Written problem: Repeat the passage of the excerpt on agile development from "However, Strickland-Wright says" up to and including "folk like us.".

He believes this trend will further motivate the need for agility across the entire organisation and not for development purposes.  

“Lean concepts will also permeate further across other processes and not just R&D.  These philosophies will extend to project management and ultimately selling motion.  IPC sees this happening ourselves and at our customers with the need to support new trading paradigms and rapid technology adoption aided by API First design, Open Platforms and solutions such as IPC Agility.”

However, Strickland-Wright says the biggest shift occurred a decade ago when fintech first drew breath.  

“I think this revolution was 10 years ago. It’s been and gone, and now people are looking at where delivery goes next.

“The stand out for me over the last two to three years is having a development or engineering function that is split into platform-based teams.”

The types of tools available, he points out, are also a game-changer. “I think back 10 years when I was working on a project for a greenfield system. It was a blank piece of paper. We cherry-picked the tools we wanted to use. Now we see cloud service providers getting together and building multi-tool solutions for folk like us.

“We’ve now got things like Azure Dev Ops, which is all of these things, all rolled into one but only one budget line and one vendor rather than multiple. It accelerates development.”

Dataset excerpt:
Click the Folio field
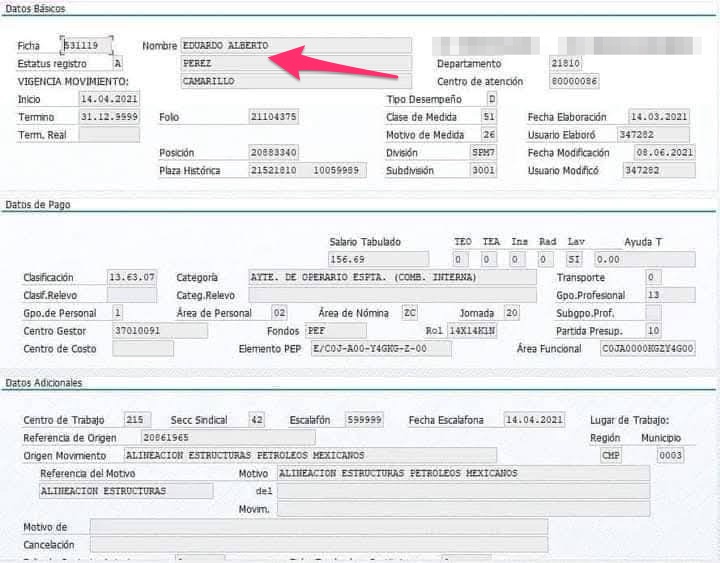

Reply:
However, Strickland-Wright says the biggest shift occurred a decade ago when fintech first drew breath.  

“I think this revolution was 10 years ago. It’s been and gone, and now people are looking at where delivery goes next.

“The stand out for me over the last two to three years is having a development or engineering function that is split into platform-based teams.”

The types of tools available, he points out, are also a game-changer. “I think back 10 years when I was working on a project for a greenfield system. It was a blank piece of paper. We cherry-picked the tools we wanted to use. Now we see cloud service providers getting together and building multi-tool solutions for folk like us.